### Text passage:
■ ■ ■ ■

US20150049785A1

US20150049785A1 - Temperature detection device for detecting the bottom temperature of cookware on a cooking hob

Info

Publication number: US20150049785A1
Application number: US14/391,204
Authority: US
Inventors: Jennifer Burkhardt; Eva Holzgreve; Michael Herzog; Uwe Kallert
Original assignee: Electrolux Home Products Corp NV
Current assignee: Electrolux Home Products Corp NV
Priority date: 2012-05-07
Filing date: 2013-04-08
Publication date: 2015-02-19
Also published as: EP2662004B1; EP2662004A1; WO2013167359A1; CN104284615A; AU2013258355A1

Abstract

The present invention relates to a temperature detection device for detecting the bottom temperature of cookware on a cooking hob (10). The temperature detection device comprises a pad (16) formed as a flat sheet. The pad (16) is provided for covering at least one cooking zone of the cooking hob (10). The pad (16) is provided as an underlayment of the cookware. The pad (16) is made of a heat resistant material. The temperature detection device comprises at least one SAW (surface acoustic wave) temperature sensor (18). The temperature detection device comprises at least one sensor antenna (20). The SAW temperature sensor (18) is electrically connected to the sensor antenna (20). The SAW temperature sensor (18) is embedded inside the pad (16). The sensor antenna (20) is embedded inside the pad (16) or arranged in a casing (24) above the pad (16).

Description

The present invention relates to a temperature detection device for detecting the bottom temperature of cookware on a cooking hob.
The temperature of a cookware on a cooking hob is a basic parameter for controlling the cooking process of food stuff placed in said cookware. In conventional cooking hobs there are several methods for detecting the temperature of the cookware on said cooking hob.
For example, in a cooking hob with a glass ceramic panel a sensor is placed below the glass ceramic panel on which the cookware is placed. The detected temperature is used for controlling the temperature of cookware above. According to another example the temperature of a wall of the cookware is detected by a pyrometer-like sensor from the outside of said cookware. Further, cookware with integrated sensors in the bottom is known, wherein information about the temperature is transferred wireless to the cooking hob. Moreover, the use of a surface acoustic wave (SAW) temperature sensor for controlling the cooking process is known. However, for every cooking pot at least one SAW temperature sensor is required.
DE 198 28 170 A1 discloses cookware with a SAW sensor at the side wall or on the cover plate of said cookware. However, the SAW temperature sensor has to be installed at each cooking pot.
It is an object of the present invention to provide a temperature detection device for detecting the temperature of cookware on a cooking hob, which allows a sufficiently exact detection of the temperature by low complexity.
The object of the present invention is achieved by the temperature detection device according to claim 1.

■ ■ ■ ■

### Given information:
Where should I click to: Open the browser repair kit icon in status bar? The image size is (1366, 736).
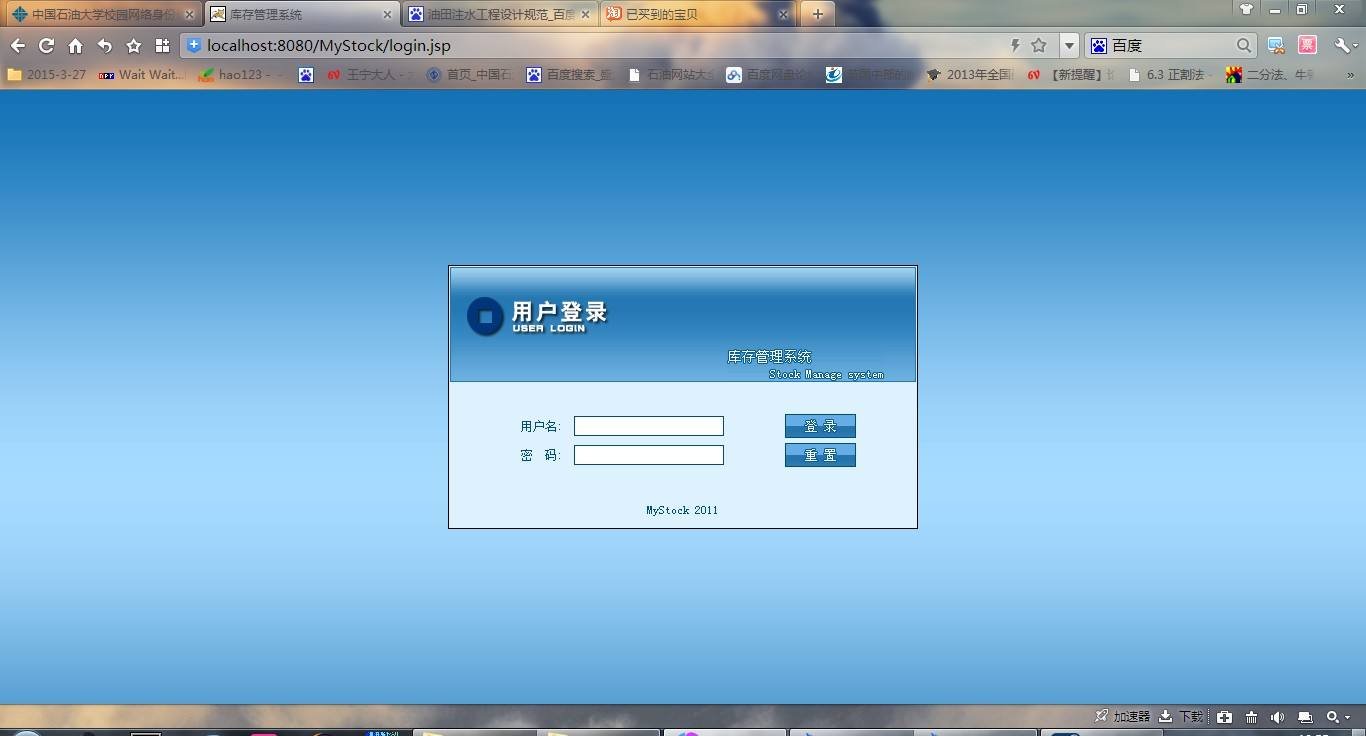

■ ■ ■ ■

According to the patent text above, what kind of sensor is embedded inside the pad?

A SAW (surface acoustic wave) temperature sensor.